Laval University in Quebec City, Canada

Title: Canadian Benchmarks For Acute Injury Care

Biography

Biography: Lynne Moore

Abstract

Statement of the Problem: In response to evidence of variation in patient outcomes across providers and growing financial pressures, healthcare authorities in high-income countries have emphasized the urgent need to develop tools to monitor quality of care.

Aim: Aim of this study is to develop Canadian benchmarks to monitor mortality and hospital length of stay (LOS) for injury admissions.

Method: Benchmarks were derived from data from the Canadian National Trauma Registry on patients with major trauma admitted to any level I or II trauma center in Canada and the following patient subgroups: isolated traumatic brain injury (TBI), isolated thoracoabdominal injury, multisystem blunt injury, aged ≥65 years. Predictive validity was assessed using measures of discrimination and calibration. Extensive sensitivity analyses were performed to assess the impact of replacing analytically complex methods (multiple imputation, shrinkage estimates and flexible modelling) with simple models that can be implemented locally.

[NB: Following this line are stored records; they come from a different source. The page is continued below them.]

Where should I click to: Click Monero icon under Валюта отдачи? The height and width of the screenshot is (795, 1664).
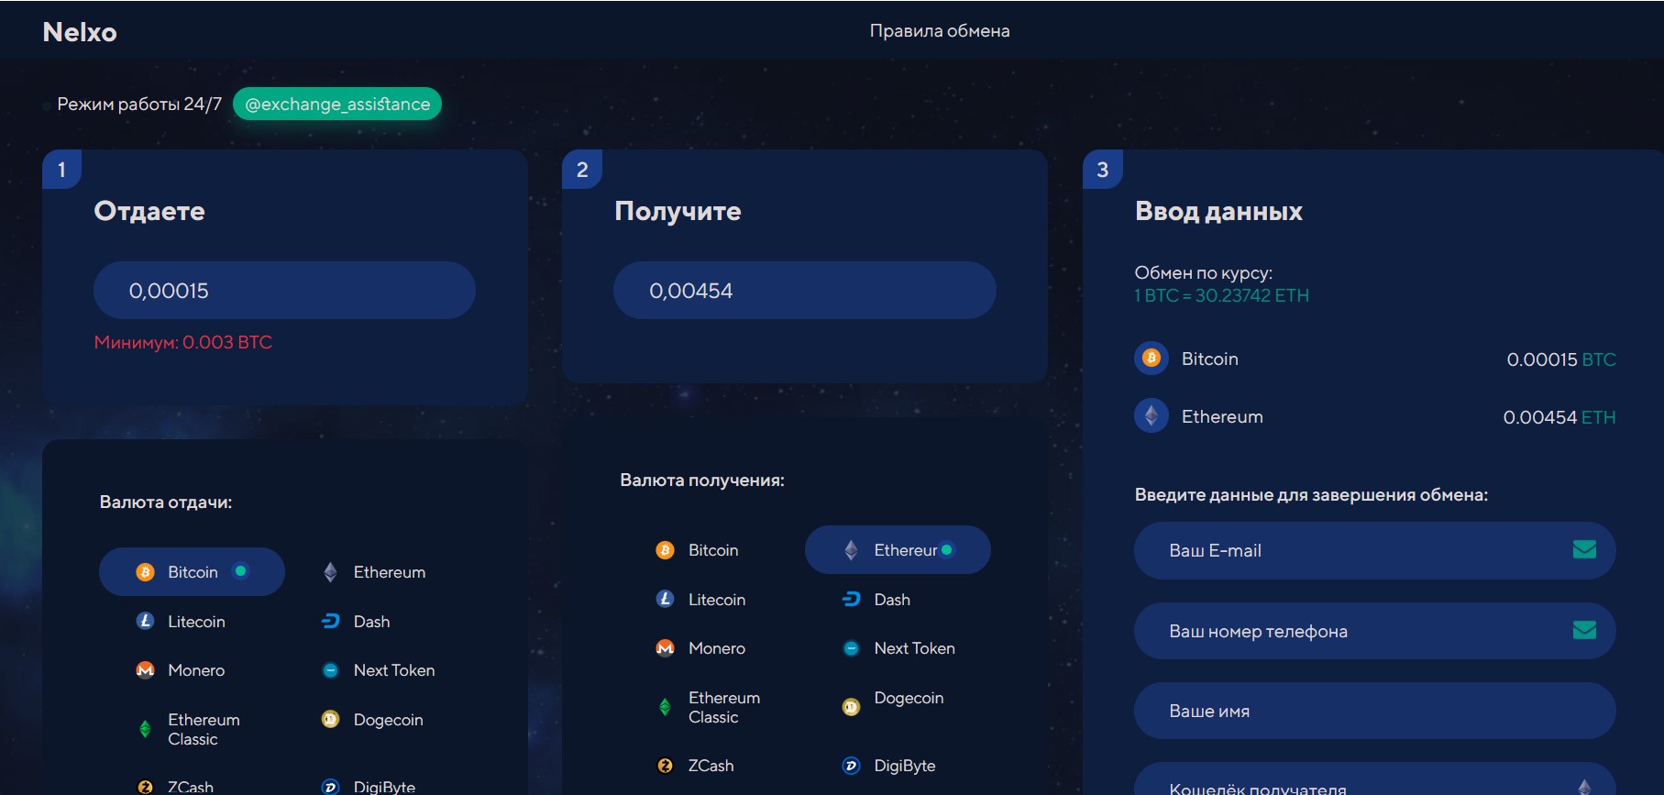[145, 670]
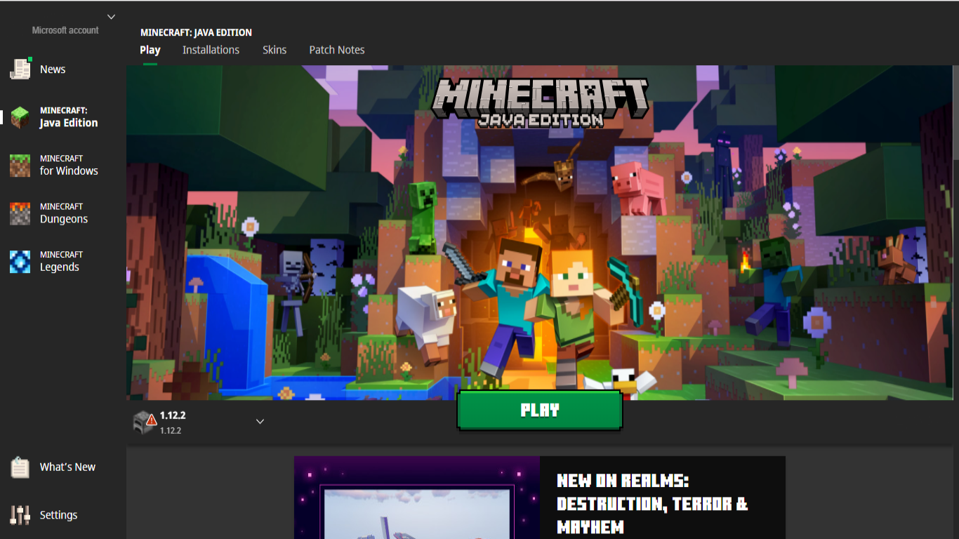Image resolution: width=959 pixels, height=539 pixels.
Task: Click the 1.12.2 furnace warning icon
Action: point(145,422)
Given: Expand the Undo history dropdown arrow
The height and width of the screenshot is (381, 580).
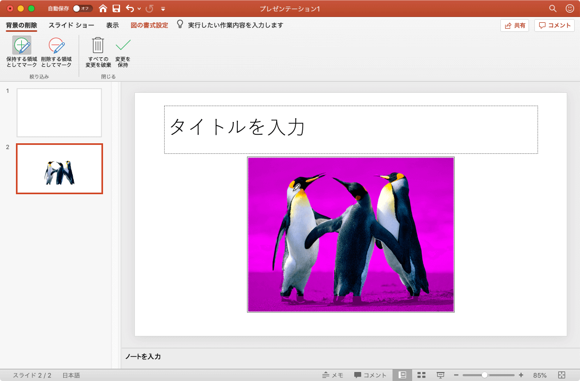Looking at the screenshot, I should point(139,9).
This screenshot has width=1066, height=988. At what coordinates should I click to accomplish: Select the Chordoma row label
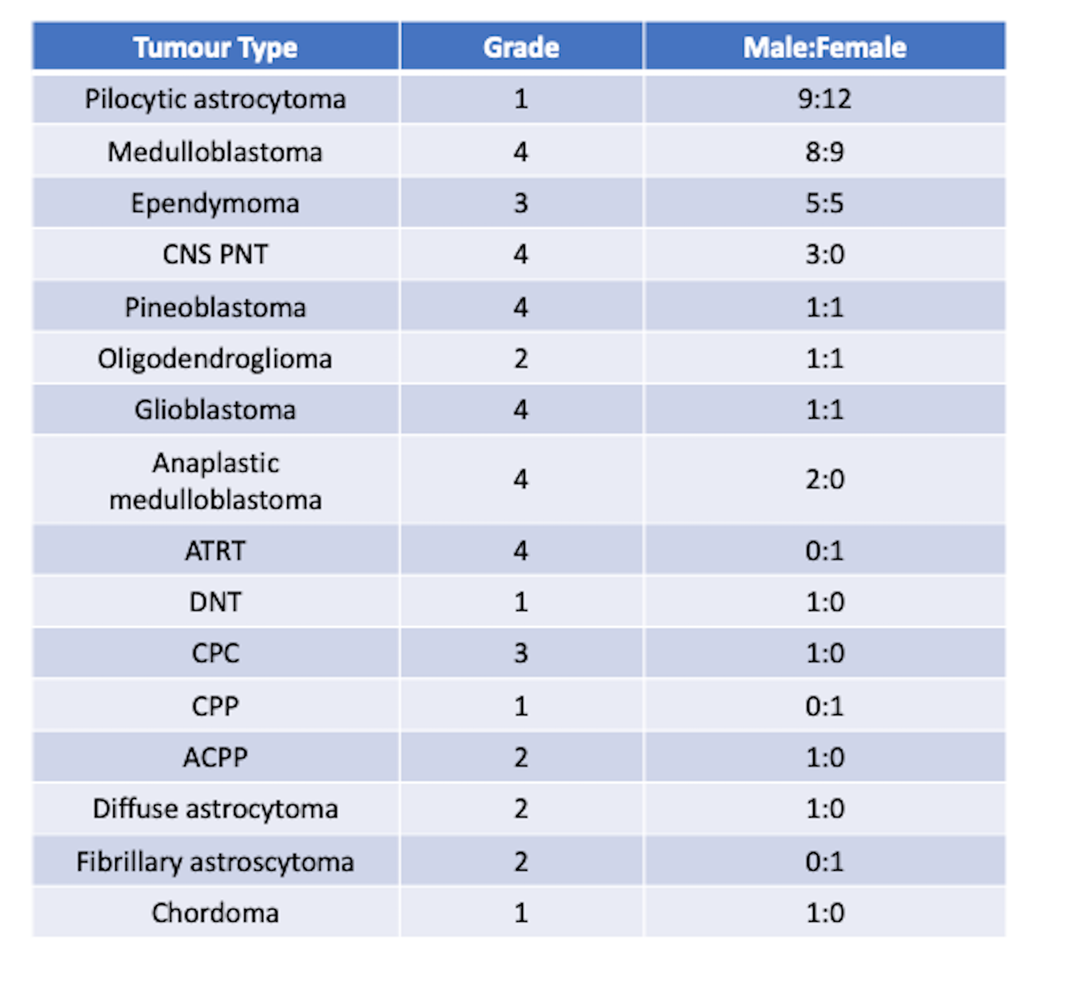click(216, 913)
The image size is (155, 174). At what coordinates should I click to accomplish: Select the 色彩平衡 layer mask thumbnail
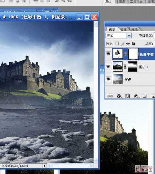click(x=133, y=54)
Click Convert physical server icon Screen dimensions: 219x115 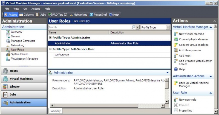(176, 39)
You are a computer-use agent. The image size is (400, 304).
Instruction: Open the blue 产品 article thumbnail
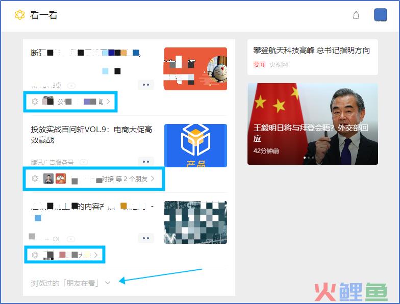[x=196, y=146]
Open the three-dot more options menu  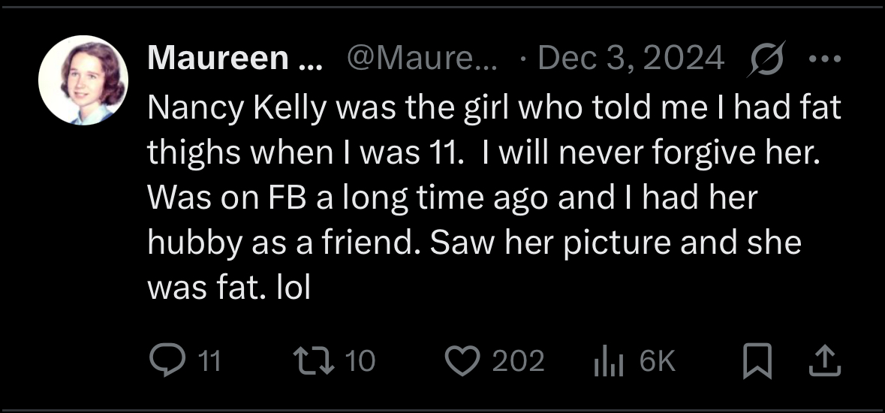(825, 58)
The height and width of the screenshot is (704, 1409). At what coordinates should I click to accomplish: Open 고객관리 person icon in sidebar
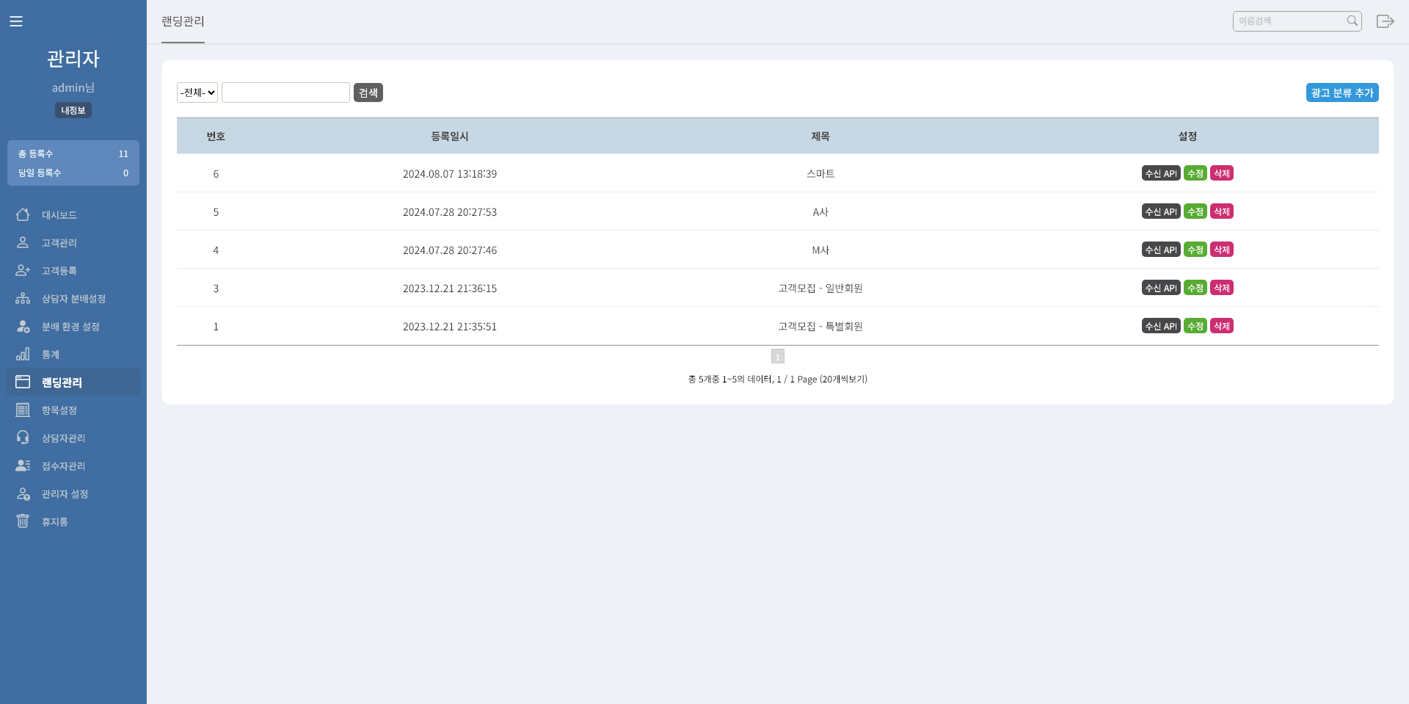pos(23,243)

Results: The mortality risk adjustment model had excellent discrimination and calibration (area under the receiver operating characteristic curve=0.883; Hosmer-Lemeshow=122). The LOS risk-adjustment model predicted 31% of the variation in LOS. Overall, observed-to-expected ratios of mortality and mean LOS generated by an analytically simple model were highly correlated to those generated by analytically complex models (r>0.95; kappa on outliers>0.90).

Conclusion & Significance: We propose Canadian benchmarks that can be used to monitor quality of care in Canadian trauma centers using a simple Excel program (provided) that can be implemented using local trauma registries. We observed significant variation in mortality and LOS across Canadian trauma centers indicating room for improvement in the quality of acute care for Canadian injury admissions.